As of today, that’s how long I’ve been back at work after having D. 1 entire year. Hmm, how do I feel about that?
Well, I’d still much rather be either working from home or staying home period so I could be with her full-time instead of having to use daycare. So there’s that. Fortunately we do love her daycare, and I know she has a great time there, as evidenced by her smiles and waves good-bye most every morning. Plus she’s learning a lot, so I’m definitely not complaining about the caliber of daycare. It’s just needing it period that I’d rather not have.
How is work? Well, in some respects it’s better than when I first came back. As in I no longer feel like I’m fighting for my own goddamn job every single day. In other respects it’s worse, as in see paragraph above… So I guess the answer to this one is my standard “Work is work.”

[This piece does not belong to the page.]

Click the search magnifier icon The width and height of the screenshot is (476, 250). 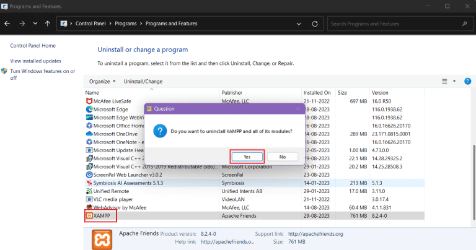tap(465, 24)
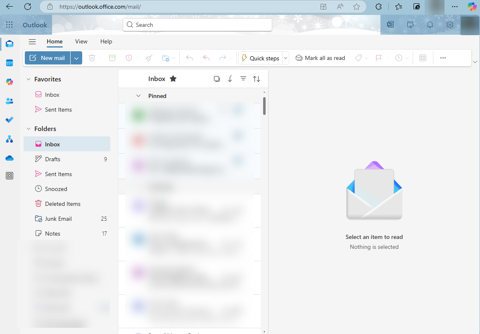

How is D? Awesome, of course. The difference between November 8, 2010, and November 8, 2011, just in her alone is astonishing. A little photographic comparison for you… Then:
And now:
For those 2 pictures from last year I had to search all the way back through my text messages from R from that day, which I found amusing. All you working mamas know how heart-wrenching that first day back at your desk and away from your baby is, so here’s a little peek at how I was feeling that day:
A whole year, eh? Crazy. I will tell you 1 thing that hasn’t changed since that first day back last year, though, not even in the slightest. The moment I get to leave work to go pick up D, see her smiley little face again, and know we get to spend the rest of the night all together at home is still the highlight of my day. I have a feeling that won’t ever change, either.